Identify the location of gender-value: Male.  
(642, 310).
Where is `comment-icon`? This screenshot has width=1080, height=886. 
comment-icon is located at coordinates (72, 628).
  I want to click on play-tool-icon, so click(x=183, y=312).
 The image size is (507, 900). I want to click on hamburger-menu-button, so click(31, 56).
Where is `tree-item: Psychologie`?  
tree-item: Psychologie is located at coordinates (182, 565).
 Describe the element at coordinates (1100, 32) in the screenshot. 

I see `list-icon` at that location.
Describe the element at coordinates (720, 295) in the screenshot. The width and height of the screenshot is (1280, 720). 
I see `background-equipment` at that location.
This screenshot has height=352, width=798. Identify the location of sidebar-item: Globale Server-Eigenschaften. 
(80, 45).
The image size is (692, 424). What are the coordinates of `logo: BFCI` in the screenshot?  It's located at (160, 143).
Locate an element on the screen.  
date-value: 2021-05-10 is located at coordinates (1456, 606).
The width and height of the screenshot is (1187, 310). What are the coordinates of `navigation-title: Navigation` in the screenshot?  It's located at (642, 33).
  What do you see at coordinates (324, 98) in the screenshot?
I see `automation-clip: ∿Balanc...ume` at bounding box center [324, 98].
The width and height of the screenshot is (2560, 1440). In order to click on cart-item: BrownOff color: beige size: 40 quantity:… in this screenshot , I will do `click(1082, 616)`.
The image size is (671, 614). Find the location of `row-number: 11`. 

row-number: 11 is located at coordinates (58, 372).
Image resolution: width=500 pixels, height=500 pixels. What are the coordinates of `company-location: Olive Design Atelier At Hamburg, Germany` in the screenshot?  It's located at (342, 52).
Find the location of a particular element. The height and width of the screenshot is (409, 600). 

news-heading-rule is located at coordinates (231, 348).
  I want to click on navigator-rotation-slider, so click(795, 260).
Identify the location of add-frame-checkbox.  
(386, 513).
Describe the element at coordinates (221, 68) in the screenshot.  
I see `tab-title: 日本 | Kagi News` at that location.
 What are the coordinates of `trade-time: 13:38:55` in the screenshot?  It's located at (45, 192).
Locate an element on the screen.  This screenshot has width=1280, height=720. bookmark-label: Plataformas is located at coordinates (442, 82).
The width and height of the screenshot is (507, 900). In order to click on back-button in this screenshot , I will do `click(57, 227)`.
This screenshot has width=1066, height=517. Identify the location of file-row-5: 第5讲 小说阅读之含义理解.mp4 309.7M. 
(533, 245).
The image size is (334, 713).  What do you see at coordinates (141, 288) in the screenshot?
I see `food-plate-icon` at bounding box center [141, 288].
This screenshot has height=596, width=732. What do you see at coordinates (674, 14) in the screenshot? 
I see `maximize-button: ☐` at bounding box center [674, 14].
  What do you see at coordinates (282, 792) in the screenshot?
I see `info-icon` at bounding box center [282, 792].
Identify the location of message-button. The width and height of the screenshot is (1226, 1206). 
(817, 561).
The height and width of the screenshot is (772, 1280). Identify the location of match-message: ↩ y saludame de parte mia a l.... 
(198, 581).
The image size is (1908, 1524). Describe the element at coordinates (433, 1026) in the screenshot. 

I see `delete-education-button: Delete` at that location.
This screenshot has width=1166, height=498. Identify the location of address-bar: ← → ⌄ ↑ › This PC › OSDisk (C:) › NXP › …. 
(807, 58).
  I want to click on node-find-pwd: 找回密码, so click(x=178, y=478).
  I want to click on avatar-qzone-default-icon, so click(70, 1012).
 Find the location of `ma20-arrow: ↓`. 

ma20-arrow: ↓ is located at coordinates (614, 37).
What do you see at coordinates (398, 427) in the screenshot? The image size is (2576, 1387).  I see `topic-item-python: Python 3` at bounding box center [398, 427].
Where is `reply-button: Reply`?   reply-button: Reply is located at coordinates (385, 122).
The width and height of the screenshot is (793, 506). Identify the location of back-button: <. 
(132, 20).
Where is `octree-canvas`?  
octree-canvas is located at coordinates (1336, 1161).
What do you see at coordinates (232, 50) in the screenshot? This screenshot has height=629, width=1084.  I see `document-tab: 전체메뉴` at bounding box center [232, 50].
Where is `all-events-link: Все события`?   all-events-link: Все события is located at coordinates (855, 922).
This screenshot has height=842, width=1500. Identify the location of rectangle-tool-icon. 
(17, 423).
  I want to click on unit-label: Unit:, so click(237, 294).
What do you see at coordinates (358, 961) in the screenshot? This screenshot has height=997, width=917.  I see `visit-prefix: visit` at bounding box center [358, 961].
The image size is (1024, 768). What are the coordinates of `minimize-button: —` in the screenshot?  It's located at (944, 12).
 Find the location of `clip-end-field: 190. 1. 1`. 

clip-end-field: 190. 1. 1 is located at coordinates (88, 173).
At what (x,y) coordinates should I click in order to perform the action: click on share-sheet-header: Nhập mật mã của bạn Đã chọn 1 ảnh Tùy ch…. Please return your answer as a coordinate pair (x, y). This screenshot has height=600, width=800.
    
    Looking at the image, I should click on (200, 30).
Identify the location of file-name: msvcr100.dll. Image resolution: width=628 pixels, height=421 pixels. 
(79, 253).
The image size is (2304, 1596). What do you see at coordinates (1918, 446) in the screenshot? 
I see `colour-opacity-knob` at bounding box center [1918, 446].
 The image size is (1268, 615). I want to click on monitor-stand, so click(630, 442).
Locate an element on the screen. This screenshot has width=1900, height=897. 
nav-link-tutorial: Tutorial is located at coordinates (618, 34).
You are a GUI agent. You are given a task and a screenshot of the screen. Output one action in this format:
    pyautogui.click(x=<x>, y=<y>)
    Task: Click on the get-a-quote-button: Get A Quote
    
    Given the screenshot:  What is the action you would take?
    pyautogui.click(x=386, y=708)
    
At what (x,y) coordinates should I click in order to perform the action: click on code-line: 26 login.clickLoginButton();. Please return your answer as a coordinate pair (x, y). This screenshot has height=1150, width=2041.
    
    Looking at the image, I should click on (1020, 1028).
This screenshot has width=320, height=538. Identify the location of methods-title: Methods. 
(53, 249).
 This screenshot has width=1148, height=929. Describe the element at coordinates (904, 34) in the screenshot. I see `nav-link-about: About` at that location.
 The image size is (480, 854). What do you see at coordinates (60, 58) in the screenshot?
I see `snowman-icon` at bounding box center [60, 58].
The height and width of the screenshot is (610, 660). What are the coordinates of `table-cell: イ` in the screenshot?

******

§ Work to complete
Rewrite all of the items above, changing every "Identify the location of" to "Find the position of" and leaving everything else the same.

§ Expected answer
Find the position of gender-value: Male.  
(642, 310).
Where is `comment-icon`? This screenshot has width=1080, height=886. 
comment-icon is located at coordinates (72, 628).
  I want to click on play-tool-icon, so click(x=183, y=312).
 The image size is (507, 900). I want to click on hamburger-menu-button, so click(31, 56).
Where is `tree-item: Psychologie`?  
tree-item: Psychologie is located at coordinates (182, 565).
 Describe the element at coordinates (1100, 32) in the screenshot. 

I see `list-icon` at that location.
Describe the element at coordinates (720, 295) in the screenshot. The width and height of the screenshot is (1280, 720). 
I see `background-equipment` at that location.
This screenshot has height=352, width=798. Find the position of sidebar-item: Globale Server-Eigenschaften. 
(80, 45).
The image size is (692, 424). What are the coordinates of `logo: BFCI` in the screenshot?  It's located at (160, 143).
Locate an element on the screen.  
date-value: 2021-05-10 is located at coordinates (1456, 606).
The width and height of the screenshot is (1187, 310). What are the coordinates of `navigation-title: Navigation` in the screenshot?  It's located at (642, 33).
  What do you see at coordinates (324, 98) in the screenshot?
I see `automation-clip: ∿Balanc...ume` at bounding box center [324, 98].
The width and height of the screenshot is (2560, 1440). In order to click on cart-item: BrownOff color: beige size: 40 quantity:… in this screenshot , I will do `click(1082, 616)`.
The image size is (671, 614). Find the location of `row-number: 11`. 

row-number: 11 is located at coordinates (58, 372).
Image resolution: width=500 pixels, height=500 pixels. What are the coordinates of `company-location: Olive Design Atelier At Hamburg, Germany` in the screenshot?  It's located at (342, 52).
Find the location of a particular element. The height and width of the screenshot is (409, 600). 

news-heading-rule is located at coordinates (231, 348).
  I want to click on navigator-rotation-slider, so click(795, 260).
Find the position of add-frame-checkbox.  
(386, 513).
Describe the element at coordinates (221, 68) in the screenshot.  
I see `tab-title: 日本 | Kagi News` at that location.
 What are the coordinates of `trade-time: 13:38:55` in the screenshot?  It's located at (45, 192).
Locate an element on the screen.  This screenshot has width=1280, height=720. bookmark-label: Plataformas is located at coordinates (442, 82).
The width and height of the screenshot is (507, 900). In order to click on back-button in this screenshot , I will do `click(57, 227)`.
This screenshot has width=1066, height=517. Find the position of file-row-5: 第5讲 小说阅读之含义理解.mp4 309.7M. 
(533, 245).
The image size is (334, 713).  What do you see at coordinates (141, 288) in the screenshot?
I see `food-plate-icon` at bounding box center [141, 288].
This screenshot has height=596, width=732. What do you see at coordinates (674, 14) in the screenshot? 
I see `maximize-button: ☐` at bounding box center [674, 14].
  What do you see at coordinates (282, 792) in the screenshot?
I see `info-icon` at bounding box center [282, 792].
Find the position of message-button. The width and height of the screenshot is (1226, 1206). 
(817, 561).
The height and width of the screenshot is (772, 1280). Find the position of match-message: ↩ y saludame de parte mia a l.... 
(198, 581).
The image size is (1908, 1524). Describe the element at coordinates (433, 1026) in the screenshot. 

I see `delete-education-button: Delete` at that location.
This screenshot has width=1166, height=498. Find the position of address-bar: ← → ⌄ ↑ › This PC › OSDisk (C:) › NXP › …. 
(807, 58).
  I want to click on node-find-pwd: 找回密码, so click(x=178, y=478).
  I want to click on avatar-qzone-default-icon, so click(70, 1012).
 Find the location of `ma20-arrow: ↓`. 

ma20-arrow: ↓ is located at coordinates (614, 37).
What do you see at coordinates (398, 427) in the screenshot? The image size is (2576, 1387).  I see `topic-item-python: Python 3` at bounding box center [398, 427].
Where is `reply-button: Reply`?   reply-button: Reply is located at coordinates (385, 122).
The width and height of the screenshot is (793, 506). Find the position of back-button: <. 
(132, 20).
Where is `octree-canvas`?  
octree-canvas is located at coordinates (1336, 1161).
What do you see at coordinates (232, 50) in the screenshot? This screenshot has height=629, width=1084.  I see `document-tab: 전체메뉴` at bounding box center [232, 50].
Where is `all-events-link: Все события`?   all-events-link: Все события is located at coordinates (855, 922).
This screenshot has height=842, width=1500. Find the position of rectangle-tool-icon. 
(17, 423).
  I want to click on unit-label: Unit:, so click(237, 294).
What do you see at coordinates (358, 961) in the screenshot? This screenshot has height=997, width=917.  I see `visit-prefix: visit` at bounding box center [358, 961].
The image size is (1024, 768). What are the coordinates of `minimize-button: —` in the screenshot?  It's located at (944, 12).
 Find the location of `clip-end-field: 190. 1. 1`. 

clip-end-field: 190. 1. 1 is located at coordinates (88, 173).
At what (x,y) coordinates should I click in order to perform the action: click on share-sheet-header: Nhập mật mã của bạn Đã chọn 1 ảnh Tùy ch…. Please return your answer as a coordinate pair (x, y). This screenshot has height=600, width=800.
    
    Looking at the image, I should click on (200, 30).
Find the position of file-name: msvcr100.dll. Image resolution: width=628 pixels, height=421 pixels. 
(79, 253).
The image size is (2304, 1596). What do you see at coordinates (1918, 446) in the screenshot? 
I see `colour-opacity-knob` at bounding box center [1918, 446].
 The image size is (1268, 615). I want to click on monitor-stand, so click(630, 442).
Locate an element on the screen. This screenshot has width=1900, height=897. 
nav-link-tutorial: Tutorial is located at coordinates (618, 34).
You are a GUI agent. You are given a task and a screenshot of the screen. Output one action in this format:
    pyautogui.click(x=<x>, y=<y>)
    Task: Click on the get-a-quote-button: Get A Quote
    
    Given the screenshot:  What is the action you would take?
    pyautogui.click(x=386, y=708)
    
At what (x,y) coordinates should I click in order to perform the action: click on code-line: 26 login.clickLoginButton();. Please return your answer as a coordinate pair (x, y). This screenshot has height=1150, width=2041.
    
    Looking at the image, I should click on (1020, 1028).
This screenshot has width=320, height=538. Find the position of methods-title: Methods. 
(53, 249).
 This screenshot has width=1148, height=929. Describe the element at coordinates (904, 34) in the screenshot. I see `nav-link-about: About` at that location.
 The image size is (480, 854). What do you see at coordinates (60, 58) in the screenshot?
I see `snowman-icon` at bounding box center [60, 58].
The height and width of the screenshot is (610, 660). What are the coordinates of `table-cell: イ` in the screenshot?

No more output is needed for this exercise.